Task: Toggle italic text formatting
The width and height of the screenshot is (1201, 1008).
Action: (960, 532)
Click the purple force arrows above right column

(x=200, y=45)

####################

◆ WORK INSTRUCTIONS: From the line that holds "The width and" down to the last line of the material, copy every line exactly and add nothing.

◆ OUTPUT OF THE TASK:
The width and height of the screenshot is (1201, 1008).
Action: (960, 532)
Click the purple force arrows above right column

(x=200, y=45)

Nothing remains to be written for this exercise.